WORK REQUEST.
Your answer must consist of exactly the lines below, starting with the line with "Open the three-dots post options menu" and going on through the line with "Given: Open the", and nothing else.

>>>

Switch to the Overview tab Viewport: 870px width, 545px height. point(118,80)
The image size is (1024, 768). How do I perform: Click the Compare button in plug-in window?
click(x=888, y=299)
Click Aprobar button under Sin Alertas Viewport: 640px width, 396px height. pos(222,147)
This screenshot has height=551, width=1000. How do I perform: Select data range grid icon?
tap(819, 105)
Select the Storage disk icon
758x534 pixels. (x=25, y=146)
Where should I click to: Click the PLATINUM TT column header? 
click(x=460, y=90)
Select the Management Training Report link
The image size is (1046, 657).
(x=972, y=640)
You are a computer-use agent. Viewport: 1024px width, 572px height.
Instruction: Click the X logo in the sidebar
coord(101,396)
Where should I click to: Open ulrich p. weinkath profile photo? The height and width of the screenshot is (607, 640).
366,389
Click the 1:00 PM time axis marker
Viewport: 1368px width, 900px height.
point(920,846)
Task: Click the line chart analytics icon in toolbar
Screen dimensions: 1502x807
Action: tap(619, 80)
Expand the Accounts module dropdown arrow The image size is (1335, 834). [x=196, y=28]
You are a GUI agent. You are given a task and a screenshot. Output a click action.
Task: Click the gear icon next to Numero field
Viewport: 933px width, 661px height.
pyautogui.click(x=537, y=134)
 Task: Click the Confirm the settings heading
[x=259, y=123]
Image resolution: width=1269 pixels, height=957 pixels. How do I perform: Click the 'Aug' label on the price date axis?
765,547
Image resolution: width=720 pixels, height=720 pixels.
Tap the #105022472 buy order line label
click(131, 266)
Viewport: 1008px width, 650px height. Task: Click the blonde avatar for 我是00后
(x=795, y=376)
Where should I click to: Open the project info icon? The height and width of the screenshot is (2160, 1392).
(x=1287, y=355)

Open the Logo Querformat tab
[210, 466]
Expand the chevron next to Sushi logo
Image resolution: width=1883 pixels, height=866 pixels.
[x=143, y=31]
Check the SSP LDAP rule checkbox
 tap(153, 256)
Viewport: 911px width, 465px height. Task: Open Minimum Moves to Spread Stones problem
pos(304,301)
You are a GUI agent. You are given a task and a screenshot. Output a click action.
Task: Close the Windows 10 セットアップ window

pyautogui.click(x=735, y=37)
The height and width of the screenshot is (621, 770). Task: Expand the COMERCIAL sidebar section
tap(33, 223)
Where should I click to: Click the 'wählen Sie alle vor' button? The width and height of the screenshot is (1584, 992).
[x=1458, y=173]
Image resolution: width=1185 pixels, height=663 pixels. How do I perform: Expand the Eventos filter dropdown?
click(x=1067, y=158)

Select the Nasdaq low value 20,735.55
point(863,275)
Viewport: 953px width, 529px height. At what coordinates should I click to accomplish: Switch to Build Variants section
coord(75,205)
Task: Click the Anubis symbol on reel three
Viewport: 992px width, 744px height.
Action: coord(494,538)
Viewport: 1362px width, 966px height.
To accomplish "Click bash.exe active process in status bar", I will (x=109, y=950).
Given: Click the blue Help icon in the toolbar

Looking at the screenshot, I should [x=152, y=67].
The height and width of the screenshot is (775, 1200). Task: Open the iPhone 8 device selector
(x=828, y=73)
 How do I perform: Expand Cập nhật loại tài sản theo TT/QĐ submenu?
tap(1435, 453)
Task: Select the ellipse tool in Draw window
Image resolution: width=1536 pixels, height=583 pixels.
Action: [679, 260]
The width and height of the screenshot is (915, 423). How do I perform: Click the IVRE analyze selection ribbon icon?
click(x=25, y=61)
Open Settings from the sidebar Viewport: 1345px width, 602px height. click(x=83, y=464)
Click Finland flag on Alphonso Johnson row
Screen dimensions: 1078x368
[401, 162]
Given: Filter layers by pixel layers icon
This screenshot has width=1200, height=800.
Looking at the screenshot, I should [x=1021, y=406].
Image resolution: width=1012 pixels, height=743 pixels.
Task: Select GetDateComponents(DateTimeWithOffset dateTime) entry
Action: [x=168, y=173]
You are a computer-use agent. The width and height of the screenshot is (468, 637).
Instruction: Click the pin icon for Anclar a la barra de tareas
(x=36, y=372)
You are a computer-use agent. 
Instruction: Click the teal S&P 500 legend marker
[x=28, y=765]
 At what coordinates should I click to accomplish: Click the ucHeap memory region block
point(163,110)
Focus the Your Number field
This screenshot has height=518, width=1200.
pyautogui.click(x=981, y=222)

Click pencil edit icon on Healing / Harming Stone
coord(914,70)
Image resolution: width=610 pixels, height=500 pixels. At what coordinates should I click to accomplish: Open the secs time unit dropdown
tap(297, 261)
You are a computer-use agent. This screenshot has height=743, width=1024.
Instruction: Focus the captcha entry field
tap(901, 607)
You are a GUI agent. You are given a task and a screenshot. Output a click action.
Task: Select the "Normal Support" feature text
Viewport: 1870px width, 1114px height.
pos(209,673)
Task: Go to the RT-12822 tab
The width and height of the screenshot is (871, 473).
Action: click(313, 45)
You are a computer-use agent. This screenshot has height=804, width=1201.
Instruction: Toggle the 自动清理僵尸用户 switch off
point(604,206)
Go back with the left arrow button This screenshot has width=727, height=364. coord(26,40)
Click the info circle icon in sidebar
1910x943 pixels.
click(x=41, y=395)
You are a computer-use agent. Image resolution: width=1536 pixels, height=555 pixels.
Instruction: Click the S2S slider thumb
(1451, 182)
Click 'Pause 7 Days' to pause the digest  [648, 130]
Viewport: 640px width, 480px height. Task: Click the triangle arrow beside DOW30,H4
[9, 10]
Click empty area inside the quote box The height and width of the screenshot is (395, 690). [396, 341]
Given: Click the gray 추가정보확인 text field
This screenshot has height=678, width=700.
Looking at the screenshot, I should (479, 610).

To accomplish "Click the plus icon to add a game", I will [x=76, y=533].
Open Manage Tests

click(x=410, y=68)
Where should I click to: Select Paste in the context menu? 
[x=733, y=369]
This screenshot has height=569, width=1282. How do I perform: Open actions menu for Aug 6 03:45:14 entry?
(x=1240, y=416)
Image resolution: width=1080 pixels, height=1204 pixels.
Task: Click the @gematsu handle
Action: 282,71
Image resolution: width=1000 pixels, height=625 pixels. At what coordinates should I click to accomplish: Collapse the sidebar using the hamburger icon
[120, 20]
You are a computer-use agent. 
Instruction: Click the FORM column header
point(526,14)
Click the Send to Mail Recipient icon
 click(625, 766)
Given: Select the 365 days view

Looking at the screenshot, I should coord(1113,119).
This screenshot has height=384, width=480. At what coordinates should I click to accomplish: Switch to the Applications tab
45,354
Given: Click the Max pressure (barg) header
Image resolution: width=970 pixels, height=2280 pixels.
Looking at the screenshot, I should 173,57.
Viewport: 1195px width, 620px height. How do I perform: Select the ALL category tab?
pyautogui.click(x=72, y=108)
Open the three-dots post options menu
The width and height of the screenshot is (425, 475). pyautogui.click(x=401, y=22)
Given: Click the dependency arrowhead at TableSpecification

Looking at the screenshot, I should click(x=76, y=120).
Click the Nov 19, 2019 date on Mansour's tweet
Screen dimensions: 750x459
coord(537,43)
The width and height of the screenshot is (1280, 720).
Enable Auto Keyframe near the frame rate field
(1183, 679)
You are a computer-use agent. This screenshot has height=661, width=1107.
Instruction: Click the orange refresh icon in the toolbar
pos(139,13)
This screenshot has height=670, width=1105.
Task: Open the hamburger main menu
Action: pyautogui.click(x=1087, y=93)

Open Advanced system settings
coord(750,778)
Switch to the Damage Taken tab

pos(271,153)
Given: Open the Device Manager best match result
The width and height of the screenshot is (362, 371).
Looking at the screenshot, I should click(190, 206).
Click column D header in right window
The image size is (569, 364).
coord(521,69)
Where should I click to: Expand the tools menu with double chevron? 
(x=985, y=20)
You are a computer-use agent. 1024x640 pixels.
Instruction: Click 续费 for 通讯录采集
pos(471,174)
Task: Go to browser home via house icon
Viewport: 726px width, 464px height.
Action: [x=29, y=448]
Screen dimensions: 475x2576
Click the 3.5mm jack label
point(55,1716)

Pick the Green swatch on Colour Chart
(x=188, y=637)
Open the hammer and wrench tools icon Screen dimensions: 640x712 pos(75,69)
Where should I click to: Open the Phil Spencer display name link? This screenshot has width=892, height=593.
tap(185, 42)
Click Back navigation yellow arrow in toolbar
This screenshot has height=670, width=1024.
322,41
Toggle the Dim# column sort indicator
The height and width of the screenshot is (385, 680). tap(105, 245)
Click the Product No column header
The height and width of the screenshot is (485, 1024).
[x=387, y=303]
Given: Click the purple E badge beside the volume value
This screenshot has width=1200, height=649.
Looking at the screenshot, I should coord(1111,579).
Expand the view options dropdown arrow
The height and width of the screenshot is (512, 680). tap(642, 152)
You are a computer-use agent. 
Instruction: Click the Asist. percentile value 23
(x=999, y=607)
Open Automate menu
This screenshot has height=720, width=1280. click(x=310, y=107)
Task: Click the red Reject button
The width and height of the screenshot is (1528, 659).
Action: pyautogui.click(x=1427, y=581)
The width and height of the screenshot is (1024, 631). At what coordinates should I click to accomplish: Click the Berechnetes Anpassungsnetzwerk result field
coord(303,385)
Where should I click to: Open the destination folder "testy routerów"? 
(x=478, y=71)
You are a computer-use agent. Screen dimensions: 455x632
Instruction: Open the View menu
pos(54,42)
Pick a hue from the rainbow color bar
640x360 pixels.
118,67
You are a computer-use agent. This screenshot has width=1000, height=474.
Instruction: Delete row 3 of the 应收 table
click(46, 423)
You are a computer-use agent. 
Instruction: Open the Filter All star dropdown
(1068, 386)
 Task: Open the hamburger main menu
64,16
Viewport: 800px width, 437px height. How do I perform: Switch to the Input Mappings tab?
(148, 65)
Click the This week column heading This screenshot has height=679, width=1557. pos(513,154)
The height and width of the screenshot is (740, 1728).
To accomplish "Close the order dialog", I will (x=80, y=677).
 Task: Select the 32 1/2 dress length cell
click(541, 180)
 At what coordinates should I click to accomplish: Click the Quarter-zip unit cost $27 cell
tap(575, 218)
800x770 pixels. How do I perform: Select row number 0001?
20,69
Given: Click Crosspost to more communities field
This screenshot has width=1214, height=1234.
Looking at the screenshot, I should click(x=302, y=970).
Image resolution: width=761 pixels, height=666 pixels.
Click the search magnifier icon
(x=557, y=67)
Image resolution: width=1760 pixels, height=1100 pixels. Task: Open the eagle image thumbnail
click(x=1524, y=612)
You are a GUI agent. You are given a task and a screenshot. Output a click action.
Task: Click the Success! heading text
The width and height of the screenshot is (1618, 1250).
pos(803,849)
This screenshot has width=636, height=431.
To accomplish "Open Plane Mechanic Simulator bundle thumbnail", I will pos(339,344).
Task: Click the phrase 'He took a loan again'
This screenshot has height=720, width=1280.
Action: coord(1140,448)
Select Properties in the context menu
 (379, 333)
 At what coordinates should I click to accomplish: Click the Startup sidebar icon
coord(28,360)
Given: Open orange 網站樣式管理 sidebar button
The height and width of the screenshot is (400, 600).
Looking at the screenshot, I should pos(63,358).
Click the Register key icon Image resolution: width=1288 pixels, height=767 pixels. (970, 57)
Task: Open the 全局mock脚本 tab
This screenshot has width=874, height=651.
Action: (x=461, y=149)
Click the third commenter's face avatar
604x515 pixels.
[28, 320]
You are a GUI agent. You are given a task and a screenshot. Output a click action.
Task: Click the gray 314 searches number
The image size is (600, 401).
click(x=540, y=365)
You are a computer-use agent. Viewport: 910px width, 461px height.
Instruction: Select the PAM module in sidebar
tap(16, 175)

<<<

RESPONSE TO THE EXERCISE.
Open the three-dots post options menu
The width and height of the screenshot is (425, 475). pyautogui.click(x=401, y=22)
Given: Click the dependency arrowhead at TableSpecification

Looking at the screenshot, I should click(x=76, y=120).
Click the Nov 19, 2019 date on Mansour's tweet
Screen dimensions: 750x459
coord(537,43)
The width and height of the screenshot is (1280, 720).
Enable Auto Keyframe near the frame rate field
(1183, 679)
You are a computer-use agent. This screenshot has height=661, width=1107.
Instruction: Click the orange refresh icon in the toolbar
pos(139,13)
This screenshot has height=670, width=1105.
Task: Open the hamburger main menu
Action: pyautogui.click(x=1087, y=93)

Open Advanced system settings
coord(750,778)
Switch to the Damage Taken tab

pos(271,153)
Given: Open the Device Manager best match result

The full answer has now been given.